Japan's Nikkei share average reached its highest level since March 1990 at Tuesdays close, as investors snapped up chip-related stocks in response to an overnight Wall Street rally in technology shares.
Last night, The Nasdaq 100 rose 2% as the Consumer Electronics Show got underway in Las Vegas. A flurry of tech announcements from big names like Nvidia and AMD helped power semiconductor stocks higher.
The rally in the tech sector spread abroad to Asian markets. The Nikkei 225 Index finished 1.2% higher at 33,763.18, after hitting a 33-year high of 33990.28 earlier this morning. Of the 225 stocks on the index, 151 advanced.
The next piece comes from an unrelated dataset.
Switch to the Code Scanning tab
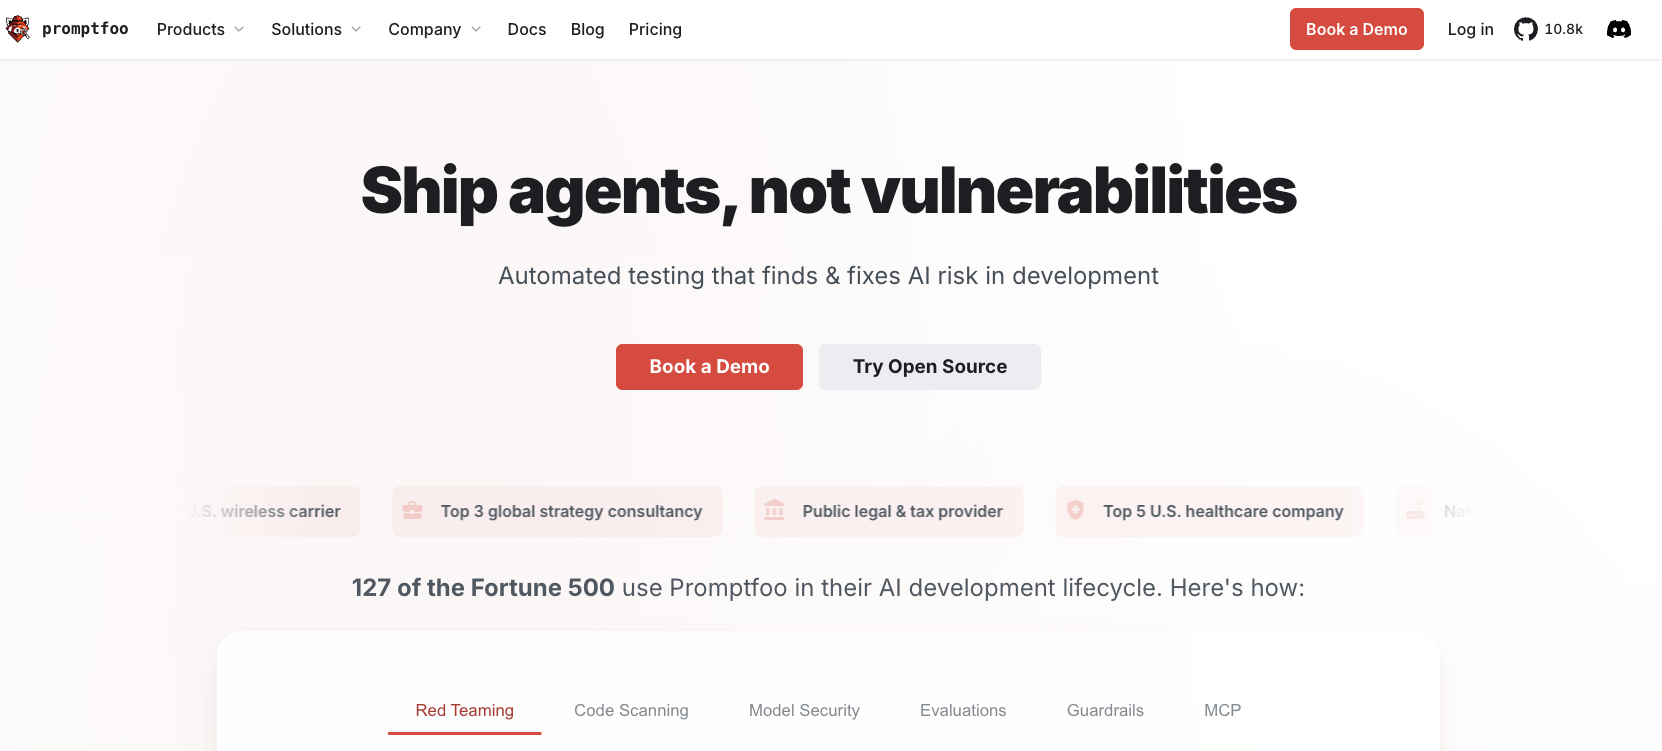This screenshot has width=1662, height=751. click(631, 710)
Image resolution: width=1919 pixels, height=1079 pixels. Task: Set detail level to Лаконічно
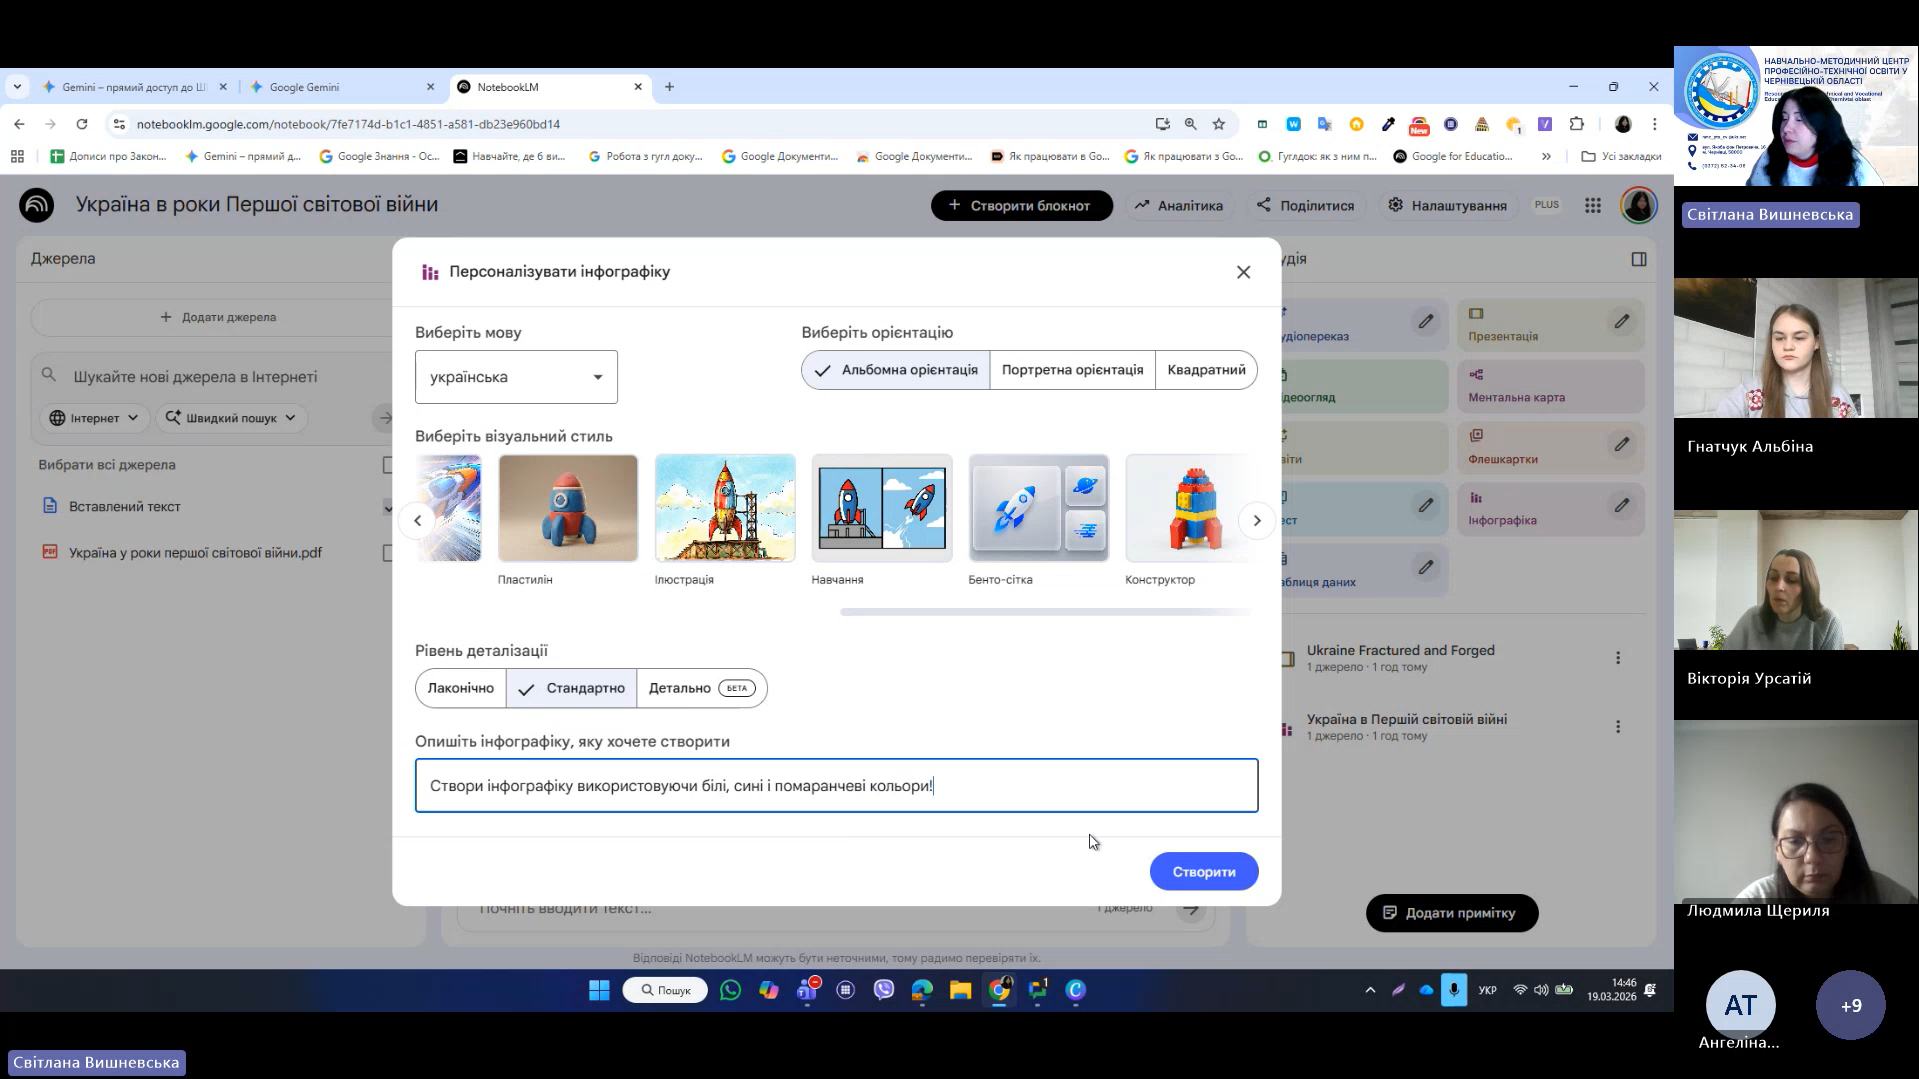point(460,688)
Chip-related stocks, which tend to move the benchmark, led the Nikkei's rise after Nvidia and other U.S.-listed chipmakers surged overnight. Tokyo Electron and Advantest, up 4.27% and 7.06% respectively, lifted the index up around 200 points.
The Nikkei clocked its best year in a decade in 2023, buoyed by hopes of better governance. The 28% gain of the benchmark Nikkei 225 last year was its fastest expansion in a decade, while it ended the year at 33,464.17 - the highest tally since the twilight of the Japanese bubble economy in 1989.
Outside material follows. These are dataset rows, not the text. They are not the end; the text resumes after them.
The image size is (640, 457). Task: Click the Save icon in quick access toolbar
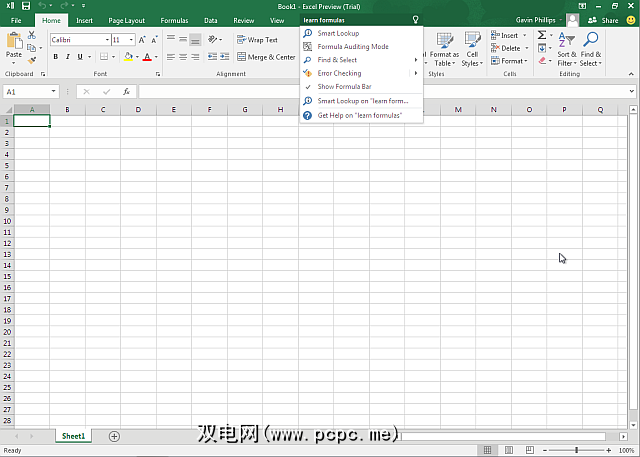(x=25, y=6)
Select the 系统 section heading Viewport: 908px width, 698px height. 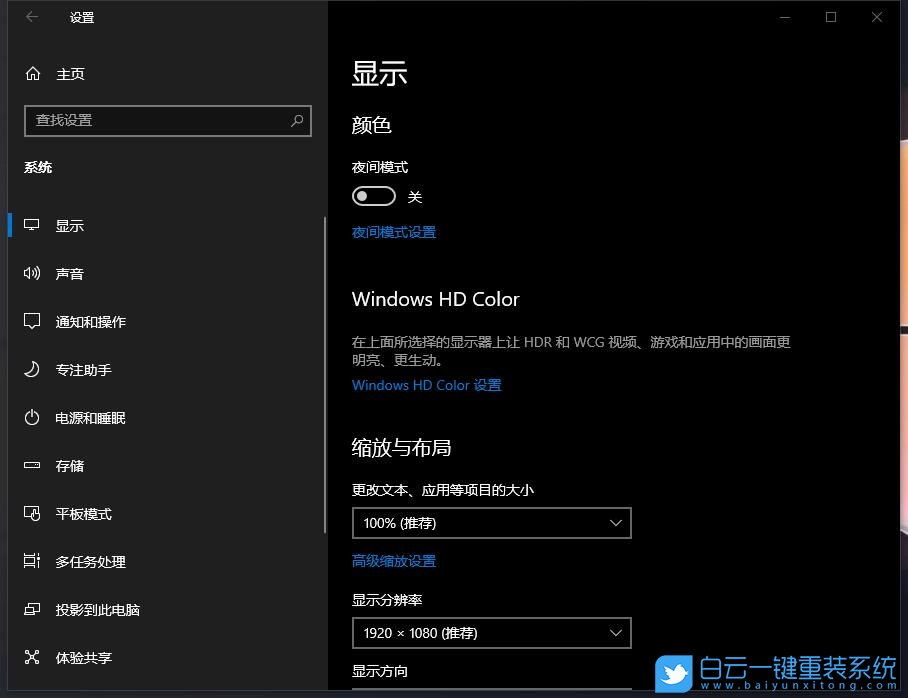point(38,167)
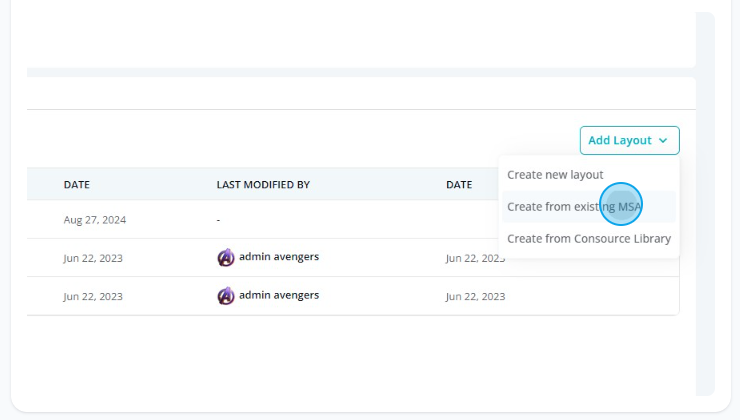
Task: Click bottom row's creation date Jun 22, 2023
Action: click(93, 296)
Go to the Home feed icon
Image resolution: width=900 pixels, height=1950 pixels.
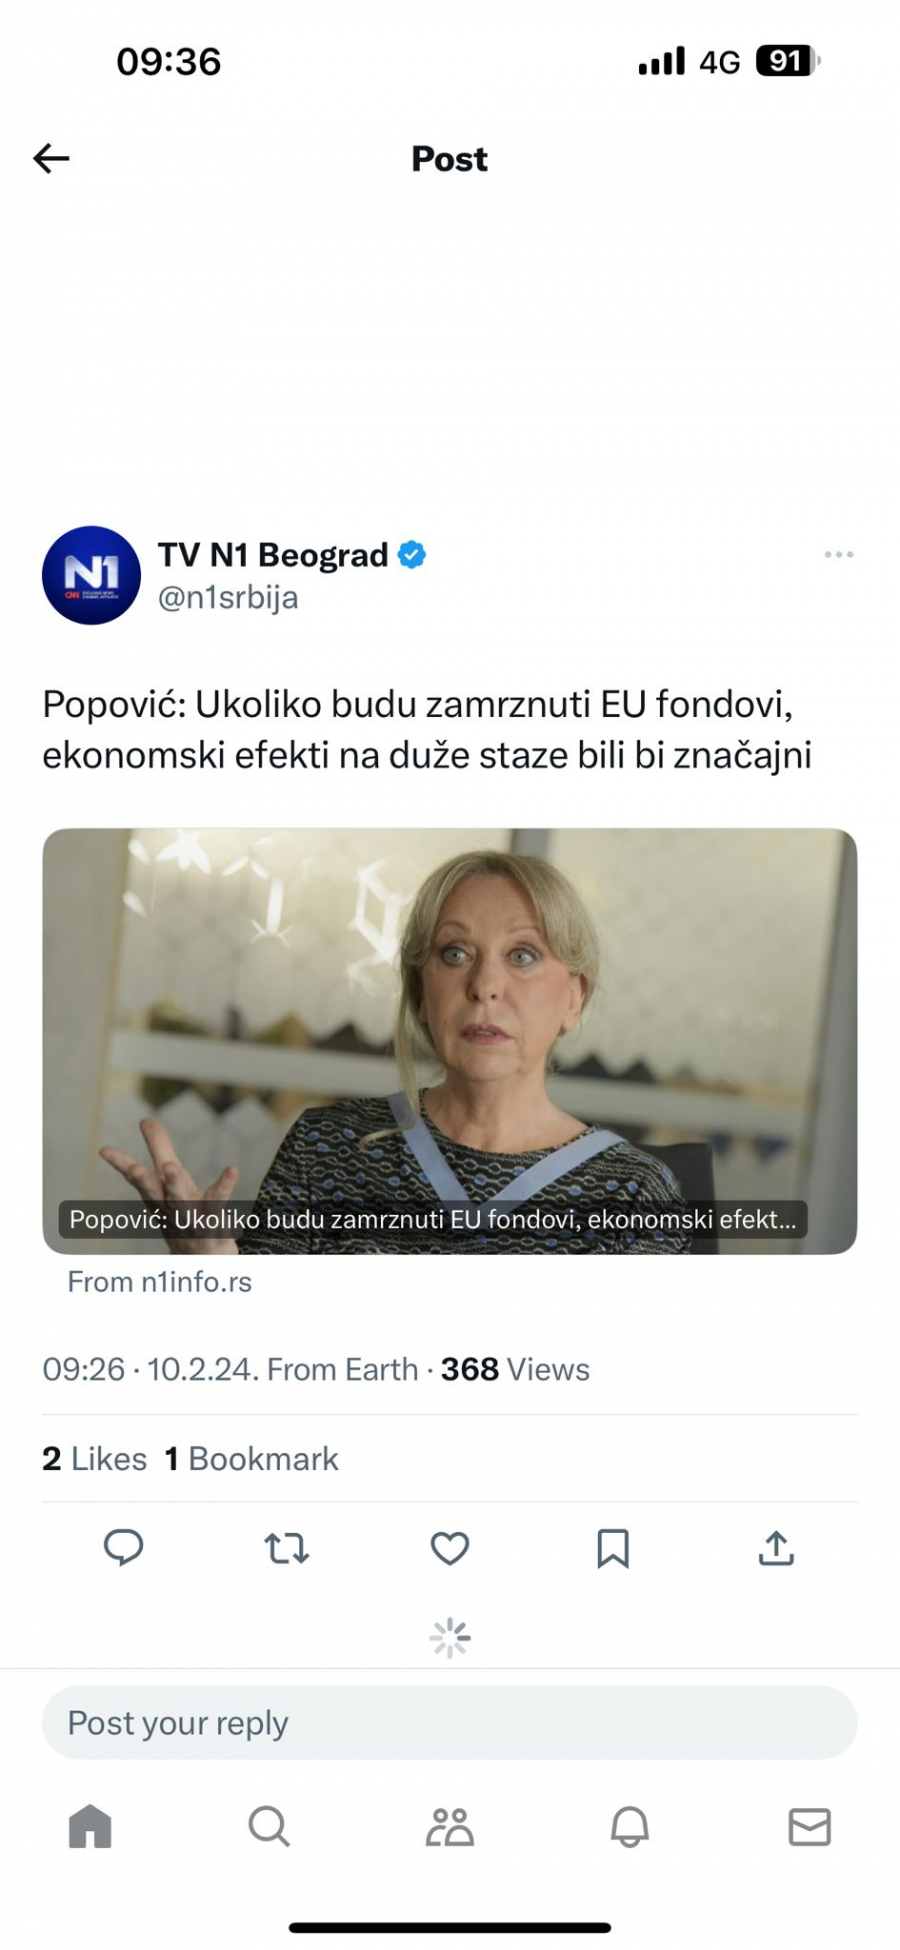coord(90,1828)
After an initial pullback to start 2024, the Nikkei rallied an additional 1.6% from last year's final trading day to hit Tuesday's peak after more than three decades.
In contrast, Chinas benchmark CSI 300 Index managed to gain 0.23% after hitting 5-year lows in the session. The benchmark fell by 4% further from last years rout in the first week of 2024 as the worlds second-largest economy has been struck with weak recovery, indebted local governments, and property crisis.
Beijing still lags in pushing solutions and stimuli for the challenges it faces. The market mood is souring as Chinese investors confidence wanes when they see no end in the sell-off.